ФРАГМЕНТ>
• • •

In [2]:
import pandas as pd
import numpy as np
import datetime
import spacy
import re
import torch
import pickle
import torch.optim as optim
import matplotlib.pyplot as plt
import torch.nn.functional as F
import torch.nn as nn
from torch.utils.data import TensorDataset, DataLoader
from sklearn.model_selection import train_test_split
from gensim.models import Word2Vec

In [3]:
# Ознакомимся с нашим набором данных
df = pd.read_csv('../data/text.csv')

In [4]:
# Загрузка списка из файла
with open('tokenized_text.pkl', 'rb') as f:
    tokenized_text = pickle.load(f)

In [5]:
# буду использовать word2vec для эмбеддинга
w2v_model = Word2Vec(tokenized_text, vector_size=100, workers=4)
# Получу векторные представления слов для каждого документа и усредняю веркторы в документе. Сохраняю индексы документов, для которых не нашлось векторных представлений слов
empty_doc_indexes = []
document_vectors = []
for index, document in enumerate(tokenized_text):
    doc_vectors = [w2v_model.wv[word] for word in document if word in w2v_model.wv]

    if doc_vectors:
        avg_doc_vector = np.mean(doc_vectors, axis=0)
        document_vectors.append(avg_doc_vector)
    else:
        empty_doc_indexes.append(index)

In [6]:
# Удалю метки для документов, слова в которых не получили векторное представление
labels_list = df['label'].values.tolist()
for index in sorted(empty_doc_indexes, reverse=True):
    labels_list.pop(index)

In [7]:
# Создаю тензоры для данных и их меток
document_vectors_np = np.array(document_vectors)
document_vectors_tensor = torch.tensor(document_vectors_np)
labels_tensor = torch.tensor(labels_list)

In [8]:
# Делю данные на тренировочные и тестовые/валидационные
train_data, test_val_data, train_labels, test_val_labels = train_test_split(document_vectors_tensor, labels_tensor, train_size=0.7, random_state=24, stratify=labels_tensor)

In [9]:
# Разделяю тестовые/валидационные на тестовые и валидационные
test_data, val_data, test_labels, val_labels = train_test_split(test_val_data, test_val_labels, train_size=0.5, random_state=24, stratify=test_val_labels)

In [10]:
# Стандартизую данные
mean = torch.mean(train_data, dim=0)
std = torch.std(train_data, dim=0)
train_data = (train_data - mean) / std
test_data = (test_data - mean) / std
val_data = (val_data - mean) / std

In [11]:
# Создаю измерение батчей
train_dataset = TensorDataset(train_data, train_labels)

• • •

ИСХОДНЫЕ ДАННЫЕ>

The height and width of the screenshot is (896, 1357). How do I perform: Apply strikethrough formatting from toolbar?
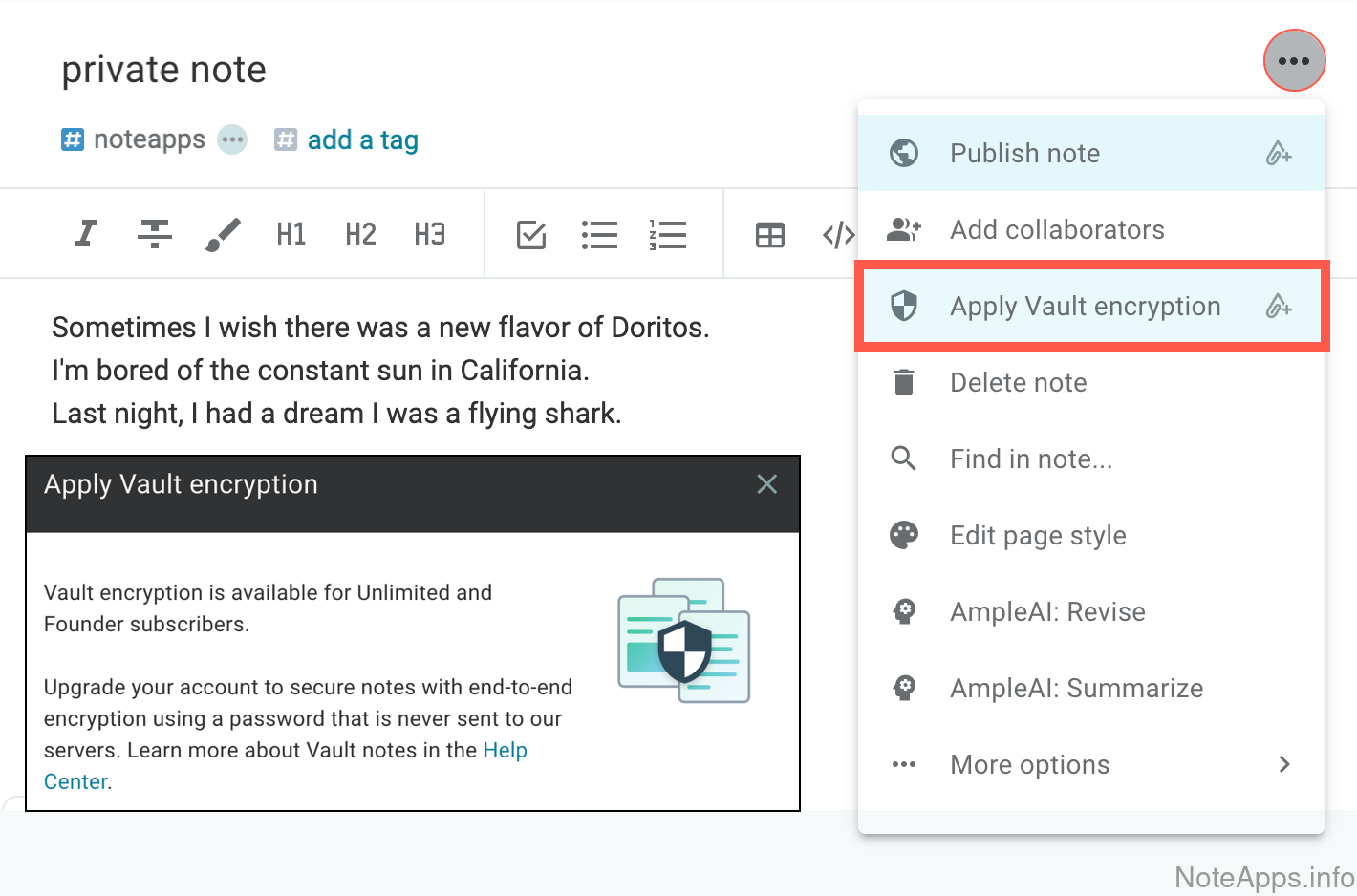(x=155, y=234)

• • •

ЗАПРОС A> Какое значение параметра vector_size задано для модели Word2Vec во фрагменте?
ЗАПРОС B> Пожалуйста, выведите без изменений часть фрагмента, начиная с «# Получу векторные» и заканчивая «empty_doc_indexes.append(index)».

ПОЛНОЕ РЕШЕНИЕ A> 100

ПОЛНОЕ РЕШЕНИЕ B>
# Получу векторные представления слов для каждого документа и усредняю веркторы в документе. Сохраняю индексы документов, для которых не нашлось векторных представлений слов
empty_doc_indexes = []
document_vectors = []
for index, document in enumerate(tokenized_text):
    doc_vectors = [w2v_model.wv[word] for word in document if word in w2v_model.wv]

    if doc_vectors:
        avg_doc_vector = np.mean(doc_vectors, axis=0)
        document_vectors.append(avg_doc_vector)
    else:
        empty_doc_indexes.append(index)